Ele defendeu a necessidade da derrubada do paradigma de que as crianças não têm sexo. “A infância”, segundo Roseno, “foi composta de maneira muito desigual durante o desenvolvimento das civilizações e nunca foi considerada categoria social”, e só a partir da criação do Estatuto da Criança e do Adolescente (ECA), em 1990, é que a infância se tornou um grupo social com direitos garantidos na legislação.

Antes disso, porém, o conselheiro do Conanda exemplificou a situação de exclusão de meninos e meninas como categoria social: “Durante o Império Romano, as piores formas de trabalho eram destinadas as crianças.

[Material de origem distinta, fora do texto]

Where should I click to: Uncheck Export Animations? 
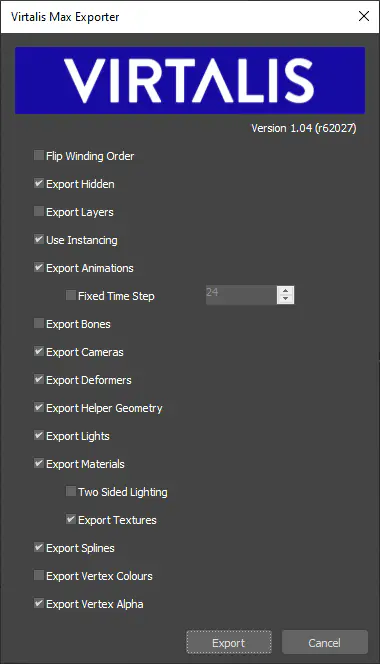tap(39, 267)
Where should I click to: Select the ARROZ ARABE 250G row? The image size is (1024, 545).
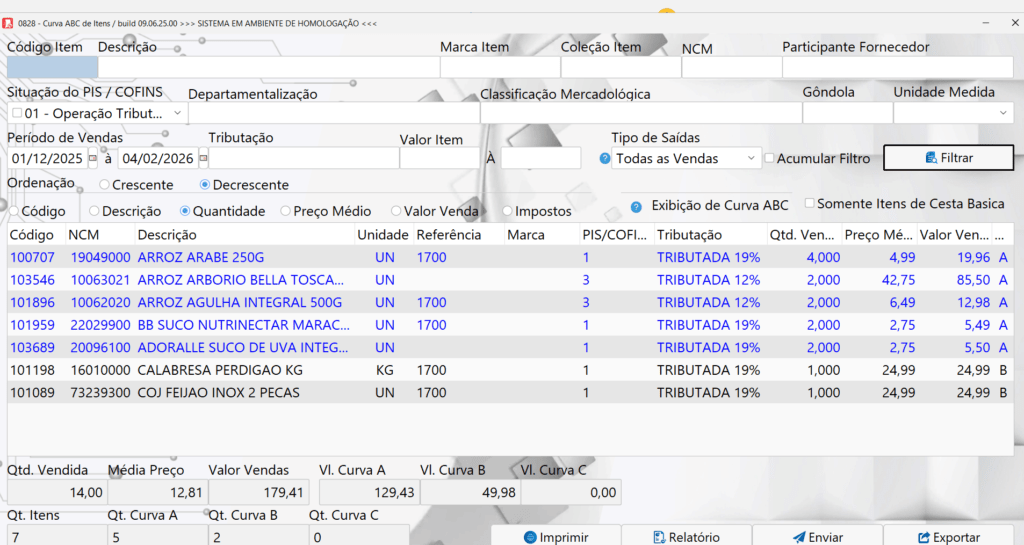[x=200, y=257]
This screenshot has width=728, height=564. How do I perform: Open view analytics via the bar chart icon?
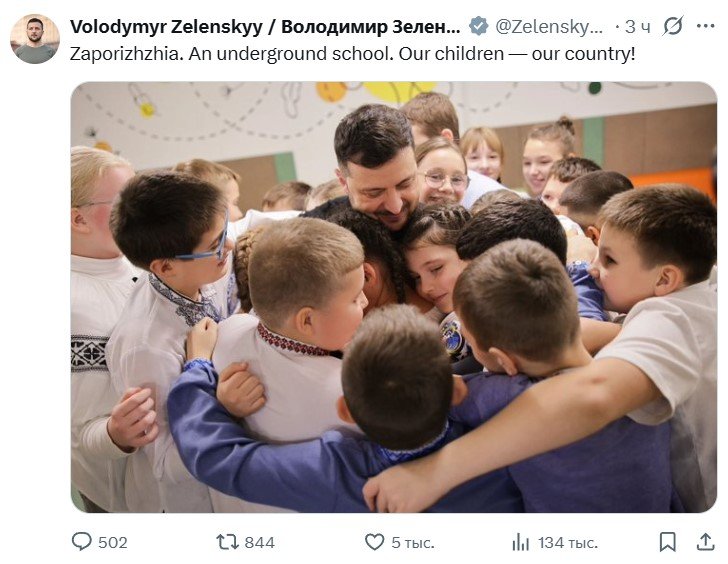click(520, 542)
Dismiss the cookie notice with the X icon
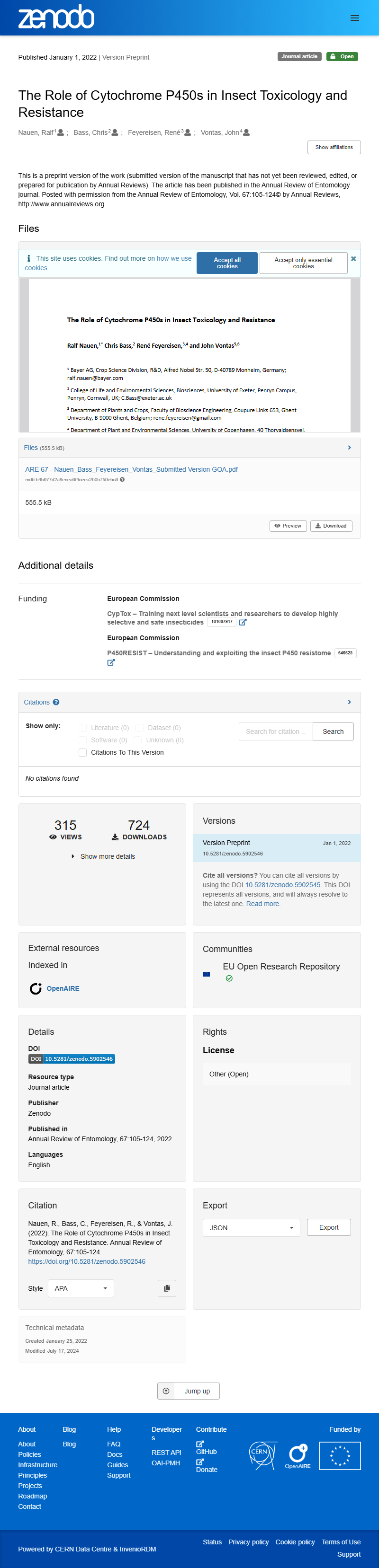The width and height of the screenshot is (379, 1568). (x=353, y=259)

O mesmo aconteceu com os filhos de escravos no Brasil que eram tratados como animais domésticos”.

O tardio reconhecimento dos direitos infantis é uma conseqüência das conquistas de outra luta, o direito à recusa, expresso pelos movimentos feministas no início da segunda metade do século XX. “Isso nos ensina que há direitos sobre a sexualidade. As mulheres fomentaram a reflexão sobre a autonomia, a liberdade e a responsabilidade sobre seus próprios corpos”.

A ética está na responsabilidade social pelo mundo

“Escutava algumas vezes meu vizinho bater na filha. Mas nunca tive coragem de denunciá-lo, pois não quis estragar a amizade entre as famílias”. O relato feito Roseno descrevia o desabafo de uma profissional da área da infância. Esse exemplo negativo trouxe ao debate o compromisso verdadeiro dos atores que participaram do seminário. Eles foram alertados para o cumprimento de seus verdadeiros papéis na atuação da defesa dos direitos da infância e adolescência. Mais que executar uma tarefa, os conselheiros tutelares, psicólogos e assistentes sociais foram chamados a refletir sobre suas responsabilidades como possíveis transformadores sociais.

Apesar do fenômeno da globalização, Renato Roseno afirma que a visão da realidade não é totalizante, e que a interpretação dos acontecimentos é fragmentada. Por isso, as pessoas não se sentem responsáveis pelos problemas que não atingem diretamente sua vida particular.

Se a ética está na responsabilidade social, outros setores merecem críticas, dentre eles, a publicidade e o jornalismo, grandes ferramentas do capitalismo neoliberal, que instiga o individualismo e a reificação (a idéia de tornar as relações humanas mercadológicas): “O processo de erotização da publicidade e da comunicação em massa, feitos pelo incentivo aos padrões de beleza e de consumo, intensificam o individualismo, e mesmo assim, ainda não fazem da discussão sobre violação dos direitos sexuais humanos”.